Protesters have been camping outside St Paul’s Cathedral since Saturday 15th October. They are attempting to change the current financial system by occupying the London Stock Exchange (OSX). For the first 3 days of the protest I frequently watched the television and the internet to find out more about it. There was surprisingly little information on the subject of the protest. I went down there to see for myself. I found that many of the protesters were a bit put out by the lack of media coverage, expressing their thoughts that the mainstream media had boycotted their cause.
Towards the end of the first week of the protest suddenly the television news is really interested in the whole situation. First thoughts were ‘finally some coverage’, thoughts that lasted only a few seconds until realisation of the reason behind the sudden interest. Church officials have now decided to close the cathedral due to ‘health and safety’ reasons, and are now urging the protesters to leave. The BBC point out that this is the first time which St. Pauls has closed its doors since the WWII Blitz. This is a massive comparison to make. If a person failed to read between the lines of this powerful statement and had not heard much about the meaning of the occupation (which is very likely because of the previous media boycott), by association they would be comparing the protest to the bombing of England.
It is obvious through watching coverage on the BBC that they have a huge bias against the protestors. In an interview with a protestor named Peter one BBC reporter puts words into viewers’ mouths when he says ‘if it comes across to the public that your just irritating the good people of the church who are trying to do their business then your message is going to get very confused isn’t it’. He tells the protestor that there might be other places he can go. He is making the protestors look bad for choosing this holy place to protest their rights. However, the only reason why the occupation of St Paul’s cathedral has taken place is because the police forced them back from entering the London Stock Exchange. At various points during the interview Peter tries to raise the issues behind the reason for the protest, which the interviewer so obviously doesn’t want to address.

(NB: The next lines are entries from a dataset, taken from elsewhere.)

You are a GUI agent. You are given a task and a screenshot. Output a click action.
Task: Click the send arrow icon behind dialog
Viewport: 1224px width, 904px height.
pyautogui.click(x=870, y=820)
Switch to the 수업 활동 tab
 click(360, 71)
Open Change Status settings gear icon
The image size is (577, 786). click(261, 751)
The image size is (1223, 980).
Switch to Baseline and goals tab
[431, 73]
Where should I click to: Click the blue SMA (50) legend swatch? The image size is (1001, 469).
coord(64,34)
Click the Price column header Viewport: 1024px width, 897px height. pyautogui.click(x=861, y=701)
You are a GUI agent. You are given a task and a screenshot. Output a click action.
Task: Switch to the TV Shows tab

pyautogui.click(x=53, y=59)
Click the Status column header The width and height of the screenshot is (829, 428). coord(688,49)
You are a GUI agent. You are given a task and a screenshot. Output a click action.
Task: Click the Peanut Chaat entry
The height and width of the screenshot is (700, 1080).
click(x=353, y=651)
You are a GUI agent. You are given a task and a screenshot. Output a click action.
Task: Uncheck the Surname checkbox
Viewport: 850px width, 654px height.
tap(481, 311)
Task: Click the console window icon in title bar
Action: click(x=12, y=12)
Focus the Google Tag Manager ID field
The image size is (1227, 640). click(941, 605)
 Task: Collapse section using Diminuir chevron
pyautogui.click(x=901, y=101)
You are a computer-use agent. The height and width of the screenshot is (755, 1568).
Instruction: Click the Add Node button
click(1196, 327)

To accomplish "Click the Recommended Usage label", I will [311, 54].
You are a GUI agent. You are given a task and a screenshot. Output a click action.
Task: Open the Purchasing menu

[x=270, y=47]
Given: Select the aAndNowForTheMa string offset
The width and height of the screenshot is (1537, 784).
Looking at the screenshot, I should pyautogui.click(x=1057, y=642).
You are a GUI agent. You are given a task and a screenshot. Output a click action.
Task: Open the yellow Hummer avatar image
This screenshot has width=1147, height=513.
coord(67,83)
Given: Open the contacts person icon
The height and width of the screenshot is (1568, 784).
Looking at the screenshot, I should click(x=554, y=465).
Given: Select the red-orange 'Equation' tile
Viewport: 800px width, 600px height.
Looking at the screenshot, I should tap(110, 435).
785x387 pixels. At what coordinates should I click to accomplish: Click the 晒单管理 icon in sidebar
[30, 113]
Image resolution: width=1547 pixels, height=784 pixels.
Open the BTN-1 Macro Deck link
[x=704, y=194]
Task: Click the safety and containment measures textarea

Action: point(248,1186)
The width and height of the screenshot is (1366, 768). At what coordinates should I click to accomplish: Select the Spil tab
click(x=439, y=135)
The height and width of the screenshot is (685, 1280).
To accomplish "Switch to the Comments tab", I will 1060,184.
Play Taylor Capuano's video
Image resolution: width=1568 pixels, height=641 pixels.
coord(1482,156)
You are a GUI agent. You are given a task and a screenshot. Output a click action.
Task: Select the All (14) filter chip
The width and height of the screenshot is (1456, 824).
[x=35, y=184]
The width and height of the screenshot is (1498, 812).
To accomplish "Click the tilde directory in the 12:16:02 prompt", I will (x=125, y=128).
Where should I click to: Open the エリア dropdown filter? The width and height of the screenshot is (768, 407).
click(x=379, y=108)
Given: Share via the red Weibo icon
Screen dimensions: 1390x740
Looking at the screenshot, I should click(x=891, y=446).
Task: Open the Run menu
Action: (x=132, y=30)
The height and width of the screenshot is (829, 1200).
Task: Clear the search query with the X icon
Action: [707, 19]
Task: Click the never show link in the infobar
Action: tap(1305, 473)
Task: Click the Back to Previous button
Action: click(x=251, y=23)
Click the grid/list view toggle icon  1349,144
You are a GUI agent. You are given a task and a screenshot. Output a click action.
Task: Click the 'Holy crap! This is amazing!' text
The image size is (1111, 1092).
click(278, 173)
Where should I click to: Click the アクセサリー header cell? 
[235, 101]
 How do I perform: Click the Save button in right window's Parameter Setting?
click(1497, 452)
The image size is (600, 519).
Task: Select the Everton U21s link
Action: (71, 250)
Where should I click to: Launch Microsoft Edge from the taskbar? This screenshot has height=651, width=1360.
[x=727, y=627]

Now people are asking exactly why they have chosen to close the doors, which they say is losing the cathedral £16,000 in tourism a day. Some supporters of the protests facebook page are making connections between the closure and cathedral’s corporate partners which include; Lloyds Banking Group, Fidelity Investment Managers, CMS Cameron McKenna, London Stock Exchange, Sarasin & Partners, J.P. Morgan, Structure Tone, BGC Partners. These are all corporations which stand for principles that the protestors at OSX are protesting against. One of these principles is usury, a term for money lending for profit. The Bible warns against this practice.
At first the cannon chancellor of St Pauls, Reverend Fraser, had asked police to leave protesters alone outside St Pauls. Six days later the dean, Reverend Knowles, has asked them all to leave. He has stated that they cannot open their doors to visitors whilst the occupation goes on outside for health and safety reasons. He says that the decision has been made with a ‘heavy heart’. Protestors are still hoping to come to some sort of arrangement with the cathedral.